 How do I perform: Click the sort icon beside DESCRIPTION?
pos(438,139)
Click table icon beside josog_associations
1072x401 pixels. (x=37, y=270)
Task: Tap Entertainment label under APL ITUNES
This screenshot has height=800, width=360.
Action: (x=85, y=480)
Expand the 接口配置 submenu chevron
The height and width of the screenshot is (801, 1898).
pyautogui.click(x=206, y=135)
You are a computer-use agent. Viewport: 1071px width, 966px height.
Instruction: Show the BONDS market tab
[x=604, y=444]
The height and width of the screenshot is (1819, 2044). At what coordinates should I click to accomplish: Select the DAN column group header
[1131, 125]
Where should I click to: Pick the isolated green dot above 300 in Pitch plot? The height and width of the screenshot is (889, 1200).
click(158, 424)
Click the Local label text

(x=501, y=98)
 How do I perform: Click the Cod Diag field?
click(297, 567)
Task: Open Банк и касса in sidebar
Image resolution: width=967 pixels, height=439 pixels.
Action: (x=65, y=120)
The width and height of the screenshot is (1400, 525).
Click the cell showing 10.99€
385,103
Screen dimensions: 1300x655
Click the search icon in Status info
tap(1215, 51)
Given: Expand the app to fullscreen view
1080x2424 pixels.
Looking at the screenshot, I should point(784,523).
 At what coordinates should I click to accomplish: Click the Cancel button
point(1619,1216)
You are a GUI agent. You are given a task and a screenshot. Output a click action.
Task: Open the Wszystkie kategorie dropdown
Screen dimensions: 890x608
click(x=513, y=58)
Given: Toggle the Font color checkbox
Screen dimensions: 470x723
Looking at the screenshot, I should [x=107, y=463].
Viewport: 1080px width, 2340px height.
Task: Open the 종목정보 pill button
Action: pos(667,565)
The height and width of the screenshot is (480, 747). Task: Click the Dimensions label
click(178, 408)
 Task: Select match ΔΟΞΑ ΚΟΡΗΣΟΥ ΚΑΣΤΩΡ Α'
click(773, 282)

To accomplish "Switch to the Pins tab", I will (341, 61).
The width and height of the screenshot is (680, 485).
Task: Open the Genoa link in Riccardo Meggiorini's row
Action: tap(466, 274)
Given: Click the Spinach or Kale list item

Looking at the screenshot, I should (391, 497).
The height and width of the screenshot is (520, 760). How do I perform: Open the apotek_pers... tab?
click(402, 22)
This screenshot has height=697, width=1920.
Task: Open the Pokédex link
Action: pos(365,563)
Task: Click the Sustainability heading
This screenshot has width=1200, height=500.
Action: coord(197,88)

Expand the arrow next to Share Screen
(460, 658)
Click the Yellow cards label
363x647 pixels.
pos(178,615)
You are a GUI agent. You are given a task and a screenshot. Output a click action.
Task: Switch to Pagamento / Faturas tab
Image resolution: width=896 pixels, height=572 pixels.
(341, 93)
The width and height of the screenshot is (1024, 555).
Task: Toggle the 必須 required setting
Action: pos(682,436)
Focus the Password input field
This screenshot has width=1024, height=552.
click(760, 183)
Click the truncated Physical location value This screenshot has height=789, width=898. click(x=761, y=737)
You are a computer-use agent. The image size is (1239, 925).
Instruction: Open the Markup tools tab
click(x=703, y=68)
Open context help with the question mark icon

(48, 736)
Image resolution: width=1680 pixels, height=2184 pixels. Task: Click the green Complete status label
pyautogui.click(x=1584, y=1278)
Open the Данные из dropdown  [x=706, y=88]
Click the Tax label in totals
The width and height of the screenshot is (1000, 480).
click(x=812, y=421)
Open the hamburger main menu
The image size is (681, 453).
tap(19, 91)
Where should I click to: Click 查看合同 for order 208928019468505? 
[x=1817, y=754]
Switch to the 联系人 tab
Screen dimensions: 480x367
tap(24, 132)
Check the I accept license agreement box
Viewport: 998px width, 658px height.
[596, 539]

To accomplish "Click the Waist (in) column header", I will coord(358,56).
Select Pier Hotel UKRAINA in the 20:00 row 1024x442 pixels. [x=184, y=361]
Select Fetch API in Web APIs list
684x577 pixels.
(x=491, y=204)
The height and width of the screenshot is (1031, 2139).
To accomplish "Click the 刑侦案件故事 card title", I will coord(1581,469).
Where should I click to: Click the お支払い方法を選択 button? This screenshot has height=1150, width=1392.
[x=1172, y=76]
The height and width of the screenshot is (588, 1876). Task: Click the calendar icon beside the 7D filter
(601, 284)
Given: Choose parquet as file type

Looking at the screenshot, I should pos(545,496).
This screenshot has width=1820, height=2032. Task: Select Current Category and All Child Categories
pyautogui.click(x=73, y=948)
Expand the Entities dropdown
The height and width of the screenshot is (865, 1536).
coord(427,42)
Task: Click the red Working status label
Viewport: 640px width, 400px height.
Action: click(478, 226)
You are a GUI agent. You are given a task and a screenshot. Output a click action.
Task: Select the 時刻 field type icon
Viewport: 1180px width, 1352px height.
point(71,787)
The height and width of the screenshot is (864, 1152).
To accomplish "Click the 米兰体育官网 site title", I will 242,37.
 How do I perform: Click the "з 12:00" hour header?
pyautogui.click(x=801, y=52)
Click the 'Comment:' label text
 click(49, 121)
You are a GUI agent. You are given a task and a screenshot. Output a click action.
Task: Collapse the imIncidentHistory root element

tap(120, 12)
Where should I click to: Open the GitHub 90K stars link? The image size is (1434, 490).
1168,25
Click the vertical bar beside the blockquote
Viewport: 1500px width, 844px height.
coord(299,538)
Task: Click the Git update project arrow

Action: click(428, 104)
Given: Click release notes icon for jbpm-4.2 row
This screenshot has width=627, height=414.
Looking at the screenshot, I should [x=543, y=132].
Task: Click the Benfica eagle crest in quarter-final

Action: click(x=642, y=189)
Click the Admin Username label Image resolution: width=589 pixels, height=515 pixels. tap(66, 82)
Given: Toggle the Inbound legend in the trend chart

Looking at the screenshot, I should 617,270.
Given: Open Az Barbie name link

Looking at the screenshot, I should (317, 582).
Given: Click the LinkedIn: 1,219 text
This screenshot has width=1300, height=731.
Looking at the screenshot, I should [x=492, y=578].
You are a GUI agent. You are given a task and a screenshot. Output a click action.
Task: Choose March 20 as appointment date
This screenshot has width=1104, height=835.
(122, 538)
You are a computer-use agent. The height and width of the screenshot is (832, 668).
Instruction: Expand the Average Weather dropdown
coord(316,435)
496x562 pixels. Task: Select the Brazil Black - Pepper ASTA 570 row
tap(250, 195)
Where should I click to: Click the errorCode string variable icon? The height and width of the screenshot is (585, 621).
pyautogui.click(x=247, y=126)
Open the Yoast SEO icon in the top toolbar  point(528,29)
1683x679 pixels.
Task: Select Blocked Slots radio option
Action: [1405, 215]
+---+
- What you have to do:
Return every line above where "computer" appears.

- Response to the exercise:
You are a computer-use agent. Viewport: 1071px width, 966px height.
You are a computer-use agent. The image size is (1239, 925).
You are a computer-use agent. The height and width of the screenshot is (832, 668).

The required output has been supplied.